By Keith Laing
President Obama on Wednesday will push Congress to pass a new surface transportation bill when it returns from recess next week, the White House announced Tuesday night.
The current version of the federal highway bill, which among other things allows Congress to collect the tax on gasoline sales, expires Sept. 30. With recent fights in the transportation sector — over such matters as Federal Aviation Administration funding — devolving into partisan fights, there has been speculation that the highway bill could be the next impasse that causes a shutdown in Washington.
But in a Rose Garden speech, Obama will argue this issue is too important to the fragile U.S. economy to not resolve quickly after lawmakers return from their traditional August recess.
“The president will discuss the importance of moving forward with this extension to protect nearly a million American jobs and highlight the opportunity we have to work in a bipartisan way to further invest in rebuilding our nation’s infrastructure to strengthen our economy and create new jobs across the country,” the White House said in a news release.
The House and Senate are currently far apart on the bill that allows the money to be collected and appropriates it to road projects in states: the Safe, Accountable, Flexible, Efficient Transportation Equity Act: A Legacy for Users (SAFETEA-LU).
The House has proposed a six-year, $235 billion bill, while the Senate has suggested a two-year, $109 billion measure.
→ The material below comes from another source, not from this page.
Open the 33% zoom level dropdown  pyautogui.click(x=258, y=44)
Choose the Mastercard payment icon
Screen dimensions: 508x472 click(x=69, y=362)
Transportation advocates generally support the longer length of the House measure, but like the higher per-year spending of the Senate proposal.
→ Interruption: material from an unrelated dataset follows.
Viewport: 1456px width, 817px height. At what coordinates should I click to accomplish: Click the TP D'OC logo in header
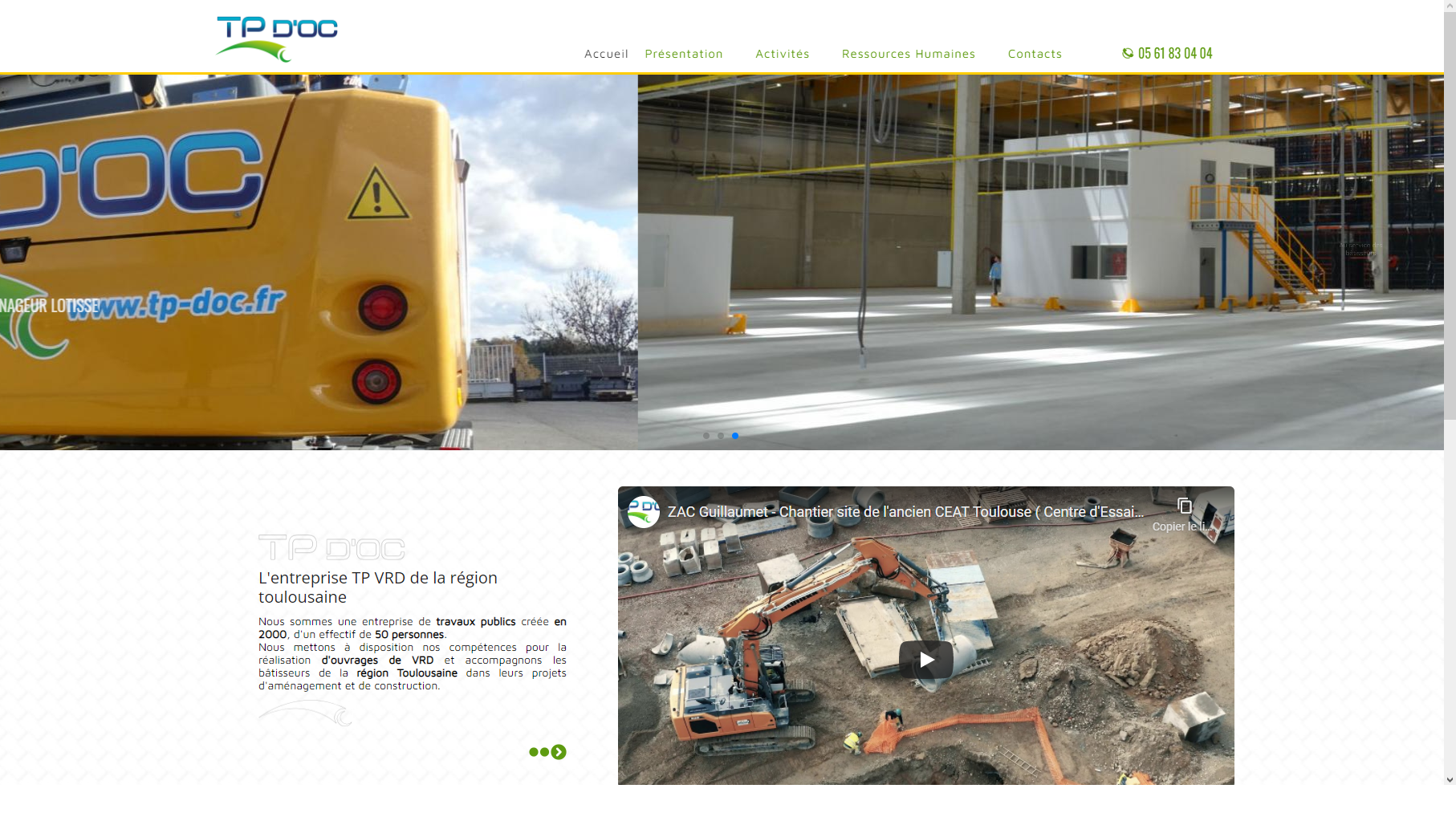pyautogui.click(x=277, y=39)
Both proposals are significantly less than the $556 billion Obama proposed spending on transportation at the beginning of this year.
The White House said Obama will be joined Wednesday by Transportation Secretary Ray LaHood, AFL-CIO President Richard Trumka and Chamber of Commerce COO David Chavern. Trumka is a member of Obama's Council on Jobs and Competitiveness.
The AFL-CIO and the Chamber found rare consensus earlier this year, coming out against the House GOP proposal and arguing instead for a “robust” transportation bill.
This post was updated with new information at 7:56 a.m.